Thank you for staying on topic and answering my question about lust vs. expressing love in context of marriage. It was very helpful and clarifies things a bit more for me.:thumbsup:

At this point I think I have exhausted everything I wish to know on this topic. All of you have been helpful. Thank you.


I appreciate your wanting a firm answer to your perfectly reasonable question. The sex act in marriage IS both a procreative act and an expression of love - a gift from God Himself - so you are correct in thinking that this union between Mary and Joseph would be absolutely acceptable. I agree with the logic, but due to the extraordinary nature of Mary, her chosen role in the Incarnation of God, and her sinless nature, I bow to the logic of far greater minds than mine in dealing with this question.

We humans have never known anyone free of Original Sin, so what was Mary like? Since some level of “lust” is necessary to ignite sexual congress was she free of this passion? Were Adam and Eve to engage in this act to reproduce before the Fall? I don’t know. I accept the Church’s teaching that she was “ever-Virgin” mainly because it makes sense to “me” that she would never be “violated”, especially after she had “conceived through the Holy Spirirt”. In a way, she was “married to God” throughout her life and Joseph was blessed with the job to protect her and the Messiah. I hope this helps. good question !


Just to add a little to this:
It is commonly known that once something is dedicated to God, it becomes sacred and cannot be used for any other purpose. It can only used in the service of God.

Mary, indeed was sacred. By her own conception and by carrying God in her womb, she was absolutely dedicated to God. Therefore, for her to be “used” in any other way was not possible. Just as the vessels used for the Eucharist are not used for anything else but only for the consecration of the bread and wine.

Those women that were dedicated to the Temple were only to be of service to the Temple - they were “consecrated - sacred” to the Temple, to be used for nothing else. I’m not saying that Mary was consecrated to Temple, but there were females who were (although it is a theory that maybe she was).

Mary was the Mother of God and Spouse of the Holy Spirit. Joseph’s job was to help raise, provide and protect Jesus and Mary and he understood this. In Jewish culture of the time, once a woman was the spouse of another man, no other man had access to her. This hold true for Mary as the Holy Spirit “overshadowed” her - this was Jewish “marriage speak.” So when the angel told Joseph that the Holy Spirit had overshadowed Mary, he knew then he was not to “have” Mary in a “normal” marriage. He understood that he would be their provider and protector.
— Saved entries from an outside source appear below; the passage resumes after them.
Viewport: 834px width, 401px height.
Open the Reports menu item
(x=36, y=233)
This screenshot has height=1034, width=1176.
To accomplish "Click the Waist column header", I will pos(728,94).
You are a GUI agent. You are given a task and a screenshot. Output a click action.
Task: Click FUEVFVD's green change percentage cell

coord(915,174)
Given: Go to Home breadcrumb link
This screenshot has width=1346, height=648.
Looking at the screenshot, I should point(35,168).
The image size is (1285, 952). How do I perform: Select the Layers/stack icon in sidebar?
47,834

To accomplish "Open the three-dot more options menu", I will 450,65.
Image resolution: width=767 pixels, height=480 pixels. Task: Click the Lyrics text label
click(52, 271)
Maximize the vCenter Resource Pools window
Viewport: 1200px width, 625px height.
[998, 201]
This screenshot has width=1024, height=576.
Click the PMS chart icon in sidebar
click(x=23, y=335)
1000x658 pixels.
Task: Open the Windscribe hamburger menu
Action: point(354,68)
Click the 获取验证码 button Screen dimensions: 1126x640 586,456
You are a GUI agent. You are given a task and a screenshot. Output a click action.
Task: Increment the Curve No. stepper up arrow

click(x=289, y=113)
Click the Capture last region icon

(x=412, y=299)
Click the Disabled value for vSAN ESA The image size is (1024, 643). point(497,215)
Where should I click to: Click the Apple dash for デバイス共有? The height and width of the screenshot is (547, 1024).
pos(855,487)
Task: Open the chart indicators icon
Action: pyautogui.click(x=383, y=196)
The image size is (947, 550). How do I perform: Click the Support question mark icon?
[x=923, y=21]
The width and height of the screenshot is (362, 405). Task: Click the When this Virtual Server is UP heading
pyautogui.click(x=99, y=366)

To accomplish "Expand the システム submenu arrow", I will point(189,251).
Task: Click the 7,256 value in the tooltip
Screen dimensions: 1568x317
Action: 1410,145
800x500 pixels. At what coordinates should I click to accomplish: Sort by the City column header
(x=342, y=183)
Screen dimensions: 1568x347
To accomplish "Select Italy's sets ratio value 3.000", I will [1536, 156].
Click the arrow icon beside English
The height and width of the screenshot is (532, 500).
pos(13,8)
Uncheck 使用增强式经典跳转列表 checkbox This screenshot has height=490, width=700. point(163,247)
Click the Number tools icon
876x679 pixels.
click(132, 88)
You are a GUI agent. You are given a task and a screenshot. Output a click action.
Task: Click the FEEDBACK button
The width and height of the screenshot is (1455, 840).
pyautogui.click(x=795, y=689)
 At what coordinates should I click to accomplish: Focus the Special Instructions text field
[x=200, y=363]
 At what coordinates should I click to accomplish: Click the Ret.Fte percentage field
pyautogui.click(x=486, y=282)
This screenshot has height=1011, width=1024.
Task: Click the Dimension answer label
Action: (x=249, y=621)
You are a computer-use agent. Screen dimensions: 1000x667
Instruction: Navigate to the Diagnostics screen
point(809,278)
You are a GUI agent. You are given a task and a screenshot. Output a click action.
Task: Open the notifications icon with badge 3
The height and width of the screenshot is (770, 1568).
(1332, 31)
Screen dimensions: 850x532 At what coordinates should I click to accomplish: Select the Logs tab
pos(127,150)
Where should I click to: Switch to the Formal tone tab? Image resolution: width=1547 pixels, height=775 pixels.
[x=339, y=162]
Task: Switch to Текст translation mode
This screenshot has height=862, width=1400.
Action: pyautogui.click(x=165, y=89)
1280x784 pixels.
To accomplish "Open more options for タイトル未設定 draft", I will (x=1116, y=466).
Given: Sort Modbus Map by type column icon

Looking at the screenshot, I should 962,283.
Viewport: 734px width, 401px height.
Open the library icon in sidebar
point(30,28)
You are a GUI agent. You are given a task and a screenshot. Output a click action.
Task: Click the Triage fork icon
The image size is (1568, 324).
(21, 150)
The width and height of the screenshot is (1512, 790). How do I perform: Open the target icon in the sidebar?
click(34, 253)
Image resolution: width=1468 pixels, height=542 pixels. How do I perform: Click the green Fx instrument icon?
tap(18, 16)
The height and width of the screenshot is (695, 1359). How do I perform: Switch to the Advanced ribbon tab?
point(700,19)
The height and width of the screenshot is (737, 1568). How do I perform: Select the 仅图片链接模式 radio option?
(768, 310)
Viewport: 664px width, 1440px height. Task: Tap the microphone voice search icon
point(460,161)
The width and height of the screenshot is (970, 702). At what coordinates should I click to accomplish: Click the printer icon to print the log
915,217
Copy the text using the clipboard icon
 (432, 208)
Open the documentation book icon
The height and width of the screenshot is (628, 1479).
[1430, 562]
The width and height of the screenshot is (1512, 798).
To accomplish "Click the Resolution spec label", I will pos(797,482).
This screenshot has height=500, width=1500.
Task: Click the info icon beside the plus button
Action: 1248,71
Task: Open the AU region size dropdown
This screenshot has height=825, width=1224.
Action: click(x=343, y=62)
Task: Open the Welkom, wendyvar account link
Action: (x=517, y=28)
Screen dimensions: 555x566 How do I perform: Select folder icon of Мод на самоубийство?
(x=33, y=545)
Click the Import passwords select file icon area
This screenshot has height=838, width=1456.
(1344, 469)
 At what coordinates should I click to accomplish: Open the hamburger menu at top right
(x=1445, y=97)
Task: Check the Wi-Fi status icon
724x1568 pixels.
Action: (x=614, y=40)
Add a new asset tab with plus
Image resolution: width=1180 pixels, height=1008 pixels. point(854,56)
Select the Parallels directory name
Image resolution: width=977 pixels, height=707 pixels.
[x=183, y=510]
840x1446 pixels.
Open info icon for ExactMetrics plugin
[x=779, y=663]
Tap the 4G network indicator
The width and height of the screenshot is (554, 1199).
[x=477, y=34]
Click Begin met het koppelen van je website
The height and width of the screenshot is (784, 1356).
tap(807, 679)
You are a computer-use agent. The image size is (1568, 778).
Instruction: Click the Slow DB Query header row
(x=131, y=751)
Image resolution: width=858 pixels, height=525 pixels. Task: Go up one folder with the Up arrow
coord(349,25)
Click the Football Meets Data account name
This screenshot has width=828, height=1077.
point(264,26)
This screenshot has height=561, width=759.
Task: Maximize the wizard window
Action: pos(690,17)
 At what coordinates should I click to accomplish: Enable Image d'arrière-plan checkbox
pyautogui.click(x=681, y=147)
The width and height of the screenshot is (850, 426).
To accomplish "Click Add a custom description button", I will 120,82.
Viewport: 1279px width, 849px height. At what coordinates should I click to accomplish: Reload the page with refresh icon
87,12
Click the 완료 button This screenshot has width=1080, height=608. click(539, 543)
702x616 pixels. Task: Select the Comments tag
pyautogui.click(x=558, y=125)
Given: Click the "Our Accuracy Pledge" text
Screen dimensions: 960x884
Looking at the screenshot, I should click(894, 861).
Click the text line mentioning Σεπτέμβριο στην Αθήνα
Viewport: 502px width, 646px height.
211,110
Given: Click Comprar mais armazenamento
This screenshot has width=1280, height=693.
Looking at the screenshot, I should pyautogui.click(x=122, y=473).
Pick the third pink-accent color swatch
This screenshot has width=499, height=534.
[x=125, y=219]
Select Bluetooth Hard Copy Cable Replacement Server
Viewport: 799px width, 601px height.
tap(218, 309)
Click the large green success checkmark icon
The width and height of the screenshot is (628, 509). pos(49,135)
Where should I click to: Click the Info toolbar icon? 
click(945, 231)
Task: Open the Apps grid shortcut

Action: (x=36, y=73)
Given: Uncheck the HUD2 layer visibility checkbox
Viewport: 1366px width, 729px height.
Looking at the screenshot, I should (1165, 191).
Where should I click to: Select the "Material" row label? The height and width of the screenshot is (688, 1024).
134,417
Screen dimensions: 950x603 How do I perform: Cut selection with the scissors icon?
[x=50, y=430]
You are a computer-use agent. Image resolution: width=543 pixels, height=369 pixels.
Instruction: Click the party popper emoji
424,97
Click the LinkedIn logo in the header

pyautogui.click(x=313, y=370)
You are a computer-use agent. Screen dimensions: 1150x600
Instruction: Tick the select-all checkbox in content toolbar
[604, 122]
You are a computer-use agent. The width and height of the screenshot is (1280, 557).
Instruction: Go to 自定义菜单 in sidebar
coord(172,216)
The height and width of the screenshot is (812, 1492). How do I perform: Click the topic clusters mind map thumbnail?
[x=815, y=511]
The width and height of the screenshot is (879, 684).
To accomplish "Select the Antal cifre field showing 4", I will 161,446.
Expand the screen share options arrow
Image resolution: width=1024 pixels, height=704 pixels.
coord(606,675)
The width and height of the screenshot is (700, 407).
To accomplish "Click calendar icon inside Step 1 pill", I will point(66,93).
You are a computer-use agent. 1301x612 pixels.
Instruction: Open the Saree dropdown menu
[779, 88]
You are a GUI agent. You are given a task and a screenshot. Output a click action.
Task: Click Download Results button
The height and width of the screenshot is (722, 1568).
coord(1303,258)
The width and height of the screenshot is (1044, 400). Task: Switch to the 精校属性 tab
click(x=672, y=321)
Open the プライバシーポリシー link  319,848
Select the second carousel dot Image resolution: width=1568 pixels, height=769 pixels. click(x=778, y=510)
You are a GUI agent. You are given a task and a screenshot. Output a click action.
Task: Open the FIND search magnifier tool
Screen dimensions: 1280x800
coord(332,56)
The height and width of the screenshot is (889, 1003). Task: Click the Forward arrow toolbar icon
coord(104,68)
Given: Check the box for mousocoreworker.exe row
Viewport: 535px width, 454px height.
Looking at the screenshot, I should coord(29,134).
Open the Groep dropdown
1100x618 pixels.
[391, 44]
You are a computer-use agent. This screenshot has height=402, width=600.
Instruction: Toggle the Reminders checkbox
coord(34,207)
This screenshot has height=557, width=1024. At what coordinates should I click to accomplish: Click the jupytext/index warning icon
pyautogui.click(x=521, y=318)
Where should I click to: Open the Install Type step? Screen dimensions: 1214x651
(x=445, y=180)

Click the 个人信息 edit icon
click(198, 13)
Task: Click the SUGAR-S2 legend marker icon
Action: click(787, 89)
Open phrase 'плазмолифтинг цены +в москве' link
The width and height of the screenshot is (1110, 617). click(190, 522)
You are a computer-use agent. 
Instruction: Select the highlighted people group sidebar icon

Pause, for a moment and consider the greatness of God. This is the God, the mention of whose name or the mere sight of whom brought death, to speak to whom Isaiah’s tongue was purified with a burning coal. To stand on the ground near God’s presence Moses could not be shod. As God passed by on the mountain, Elijah buried his face in his cloak, unable to bear the vision. Once a year the high priest could enter the holy of holies where rested God’s footstool, the Arc of the Covenant. The proper response to these thoughts is fear of God.

The Immaculate Conception, the Incarnation and Perpetual Virginity seem perfectly reasonable within this context, and applying a carnal interpretation to them seems unworthy of the magnitude of the Incarnation. Here, this great God placed himself in the natural order by actually developing within a woman’s body.

How much more intimate this setting than a mere conversation or sighting? And if a conversation with God requires so much reverence and preparation, how much more the physical and intimate contact with him? And if the container bearing a few relics upon which God rested his feet could not be touched or intruded upon, how much more the body within which God himself dwelt?

So while a passing glance at the Incarnation might seem to leave room for a carnal interpretation, especially in the present day, a little reflection cures that for me.